•• Von Sabine Stehrer
WIEN. Sie trugen Namen wie „Pepper“, „Robear“ oder „Hug“: Roboter, die bisher als Hilfe in der Pflege eingesetzt wurden. Die einen sollten Heimbewohner unterhalten, die anderen Pflegekräften beim Heben helfen. Doch keiner davon erwies sich als praxistauglich. Für das transdisziplinäre Projekt „Pflegende Roboter/Roboter in der Pflege“, das vom Wissenschaftsfonds (FWF) gefördert wird, gingen Forschende der TU Wien und aus den Sozialwissenschaften nun einen Schritt zurück.

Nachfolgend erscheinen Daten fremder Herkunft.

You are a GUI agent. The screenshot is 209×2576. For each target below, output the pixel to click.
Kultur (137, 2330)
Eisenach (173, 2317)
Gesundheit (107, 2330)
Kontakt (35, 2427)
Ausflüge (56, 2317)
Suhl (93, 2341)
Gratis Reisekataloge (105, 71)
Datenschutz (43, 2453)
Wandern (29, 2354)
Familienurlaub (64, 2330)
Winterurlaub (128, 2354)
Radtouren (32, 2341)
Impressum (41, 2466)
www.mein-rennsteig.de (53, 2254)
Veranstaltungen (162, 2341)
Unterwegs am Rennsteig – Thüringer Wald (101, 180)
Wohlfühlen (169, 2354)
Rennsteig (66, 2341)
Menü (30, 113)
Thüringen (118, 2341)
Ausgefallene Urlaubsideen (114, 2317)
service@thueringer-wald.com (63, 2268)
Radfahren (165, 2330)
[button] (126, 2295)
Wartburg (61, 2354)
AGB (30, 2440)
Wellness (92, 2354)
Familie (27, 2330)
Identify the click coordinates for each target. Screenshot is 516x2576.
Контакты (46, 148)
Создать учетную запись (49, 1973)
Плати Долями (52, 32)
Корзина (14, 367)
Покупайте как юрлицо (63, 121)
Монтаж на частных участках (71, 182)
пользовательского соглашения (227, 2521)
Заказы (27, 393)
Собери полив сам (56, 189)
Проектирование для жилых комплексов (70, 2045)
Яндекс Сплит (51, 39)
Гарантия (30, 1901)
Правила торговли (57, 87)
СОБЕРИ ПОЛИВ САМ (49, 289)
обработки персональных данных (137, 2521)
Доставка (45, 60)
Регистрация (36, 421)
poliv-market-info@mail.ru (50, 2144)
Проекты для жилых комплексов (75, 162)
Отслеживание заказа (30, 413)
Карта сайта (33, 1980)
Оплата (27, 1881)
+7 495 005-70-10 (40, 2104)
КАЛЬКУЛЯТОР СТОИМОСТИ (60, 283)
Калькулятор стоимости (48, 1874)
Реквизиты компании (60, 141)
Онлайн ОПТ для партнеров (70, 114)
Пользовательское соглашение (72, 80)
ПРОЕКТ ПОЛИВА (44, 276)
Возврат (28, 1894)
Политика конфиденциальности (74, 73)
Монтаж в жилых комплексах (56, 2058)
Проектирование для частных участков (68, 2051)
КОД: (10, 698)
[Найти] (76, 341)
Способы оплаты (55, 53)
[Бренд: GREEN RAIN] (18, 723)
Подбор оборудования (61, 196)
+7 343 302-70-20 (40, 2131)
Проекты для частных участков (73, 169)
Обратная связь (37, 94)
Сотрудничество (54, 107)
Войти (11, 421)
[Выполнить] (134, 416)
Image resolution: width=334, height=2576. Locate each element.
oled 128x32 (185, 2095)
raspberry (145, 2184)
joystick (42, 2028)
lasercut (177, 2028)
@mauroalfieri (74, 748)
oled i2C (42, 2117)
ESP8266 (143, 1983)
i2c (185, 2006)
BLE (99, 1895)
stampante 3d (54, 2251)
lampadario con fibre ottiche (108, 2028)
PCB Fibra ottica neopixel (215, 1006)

„Wir haben bei Pflegekräften und zu pflegenden Personen nachgefragt, welche Rollen für Roboter und die Künstliche Intelligenz (KI) im Pflegekontext wünschenswert und sinnvoll sind“, beschrieb Reinhard Kletter von der TU Wien, was bisher geschah. Nun werden auf das Besprochene aufbauend Prototypen als neue Pflegehilfen entwickelt.
Bei den Befragungen zeigte sich etwa, dass für viele der gewünschten Anwendungsfälle ein Roboter mit einem Körper gar nicht nötig ist. So erhoffen sich die Pflegekräfte vor allem Unterstützung bei der Dokumentation. Dafür entwickelte Kletter bereits eine KI-Assistenzsoftware, die über ein Ansteckmikrofon, Aufnahmen und dem Erstellen von Pflegedokumentationen funktioniert. Die Software wird derzeit getestet und laufend verbessert. Ein Problem, das „klare Kommunikation und Transparenz“ verlange, sei die bloße Möglichkeit, dass die Technologie auch zur Überwachung genutzt werden kann, sagte der Forscher. Die Pflegetechnologie müsse auch mit pflegeethischen Werten im Einklang stehen.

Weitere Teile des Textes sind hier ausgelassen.